Finance professor Godwin Oyedokun of Lead City University told ANN the dismissal should not be read simply as an indictment of Edun’s reform agenda.

“The real critique lies in execution, sequencing and social cushioning, not necessarily the intent or logic of the reforms themselves,” Oyedokun said.

He argued that cabinet reshuffles could serve a positive purpose if handled transparently, but warned of the risks of abrupt, unexplained changes.

“On one hand, it can signal responsiveness — a willingness by the government to recalibrate strategy and inject new energy into economic management. On the other hand, if perceived as abrupt or lacking clear justification, it risks undermining investor confidence by introducing uncertainty about policy continuity,” he said.

Markets Feel the Pressure

Financial markets reflected the unease. The naira weakened against the dollar, closing at N1,350.74/$, while equities on the Nigerian Exchange Limited posted a gain of N88 billion — a sharp retreat from the N609 billion recorded the previous session.

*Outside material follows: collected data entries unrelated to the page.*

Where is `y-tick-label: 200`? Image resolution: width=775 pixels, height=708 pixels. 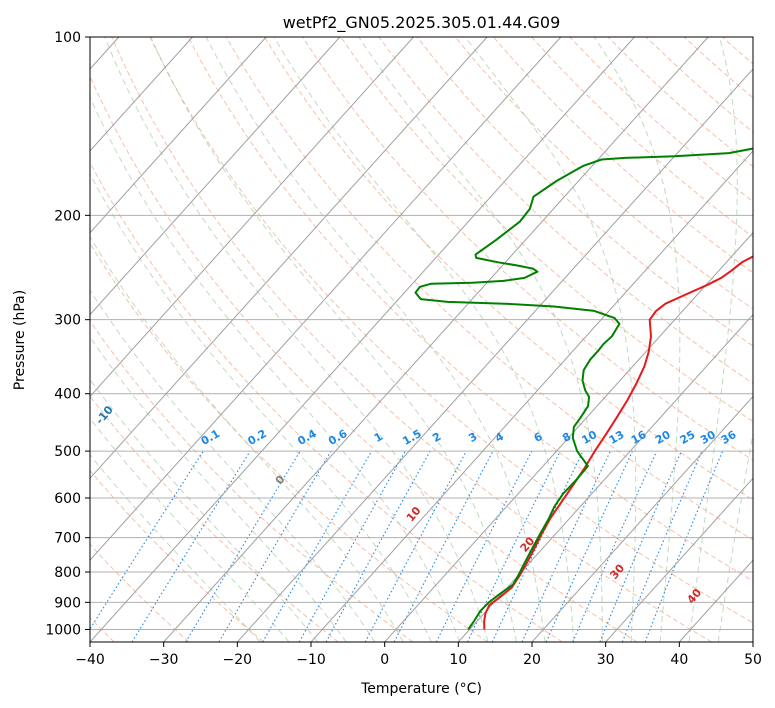 y-tick-label: 200 is located at coordinates (68, 216).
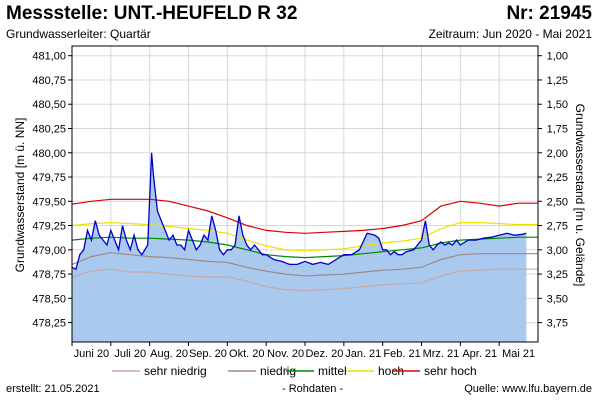 The width and height of the screenshot is (600, 400). I want to click on y-tick-label-left: 480,00, so click(49, 154).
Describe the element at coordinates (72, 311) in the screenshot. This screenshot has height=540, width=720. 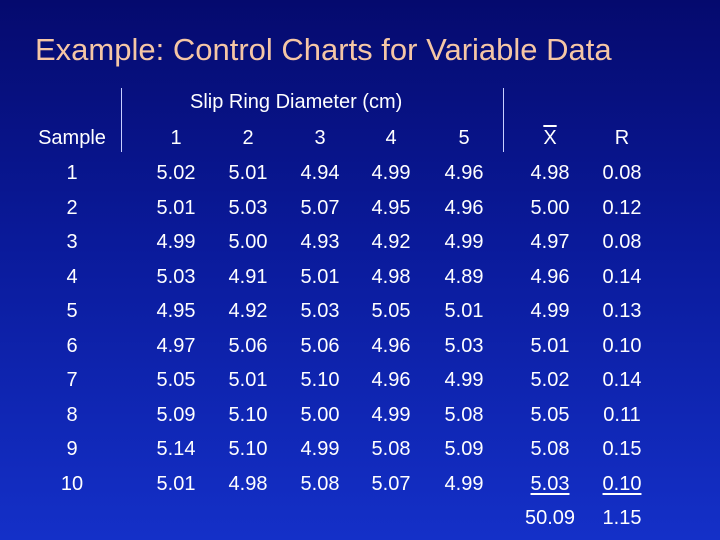
I see `row-label: 5` at that location.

The development also coincides with the International Monetary Fund downgrading Nigeria’s growth forecast to 4.1 percent from 4.3 percent, citing rising pressures from global shocks linked to the Middle East crisis.

Oyedokun urged the government to maintain clear and consistent communication in the transition period, stressing that policy coherence — not the identity of the minister — would ultimately determine how domestic and foreign investors respond.